New Zealand writer-director Gerard Johnstone (Housebound, 2014) returns after delivering an unexpected hit with 2023’s M3GAN, which earned $181 million in box-office receipts on a $12 million budget. Johnstone takes a cue from Terminator 2: Judgment Day (1991) and offers a sequel that flips the script on the original. Like James Cameron’s all-timer sequel, M3GAN 2.0’s one-thing-after-another plot relies on a larger scope, from tangential set pieces to more ambitious ideas. The movie also leans into its predecessor’s streak of kitschy humor for a fun, faster-paced, and actionized continuation. The setup involves a mysterious someone who builds a military-grade robot—named AMELIA (Autonomous Military Engagement Logistics and Infiltration Android), played by Ivanna Sakhno—using M3GAN’s schematics. And while government goons (headed by Timm Sharp) initially rave about the possible applications—unconcerned about the potential consequences—they seek answers from M3GAN’s inventor, Gemma (Allison Williams), when AMELIA goes rogue.

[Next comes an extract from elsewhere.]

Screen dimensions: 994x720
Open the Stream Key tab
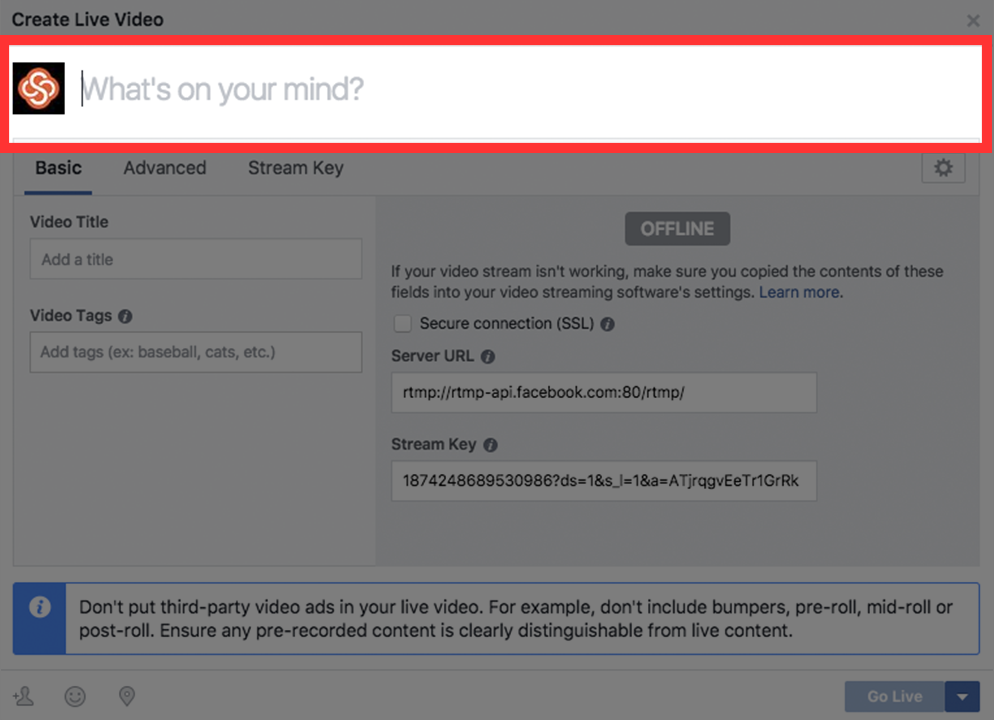[295, 168]
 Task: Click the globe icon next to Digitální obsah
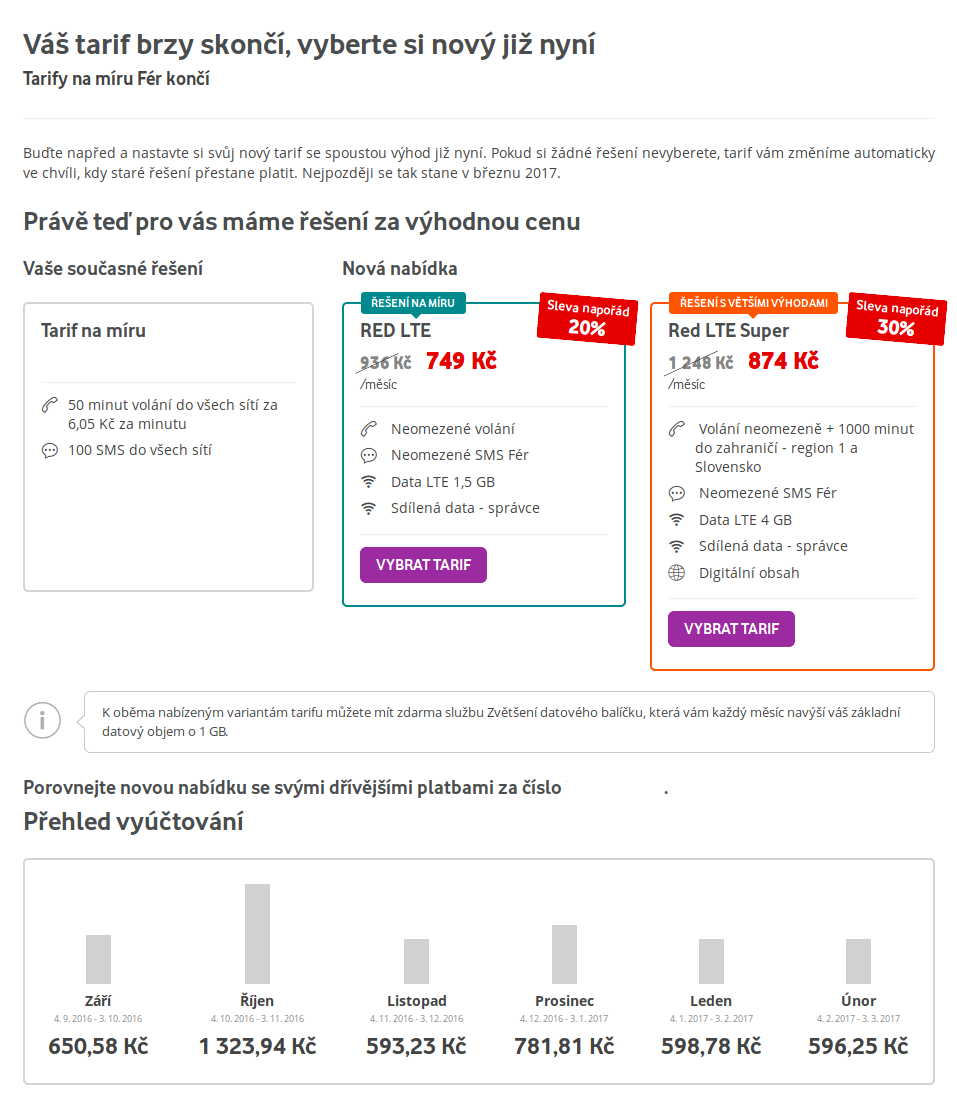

Since creating M3GAN and subjecting her orphaned niece Cady (Violet McGraw) to the murderous bot, Gemma has turned their experience into anti-AI advocacy, encouraging parents to minimize their children’s exposure to devices in favor of real-world activities. (For instance, she enrolls Cady in Aikido classes, leading to the inevitable scene where Cady must save the day with martial arts.) Nevertheless, Gemma and her two cohorts, Cole (Brian Jordan Alvarez) and Tess (Jen Van Epps), put their knack for robotics to use by developing bio-enhancing suits—like sleeker versions of the gear in Edge of Tomorrow (2014). When M3GAN (voiced by Jenna Davis, physically performed by Amie Donald) returns to reveal she never really went away, she vows to protect Cady and Gemma by stopping AMELIA—but only if Gemma’s company builds her a new, stronger body, transforming her into a protective T-800 type. Cady even tells her not to kill, just as John Connor orders the Terminator in T2. AMELIA, then, fulfills the T-1000 role. Both race to gain control of the MacGuffin: the original AI that has spent the last four decades in a copier company vault, growing “exponentially” more intelligent in ways the movie never clarifies.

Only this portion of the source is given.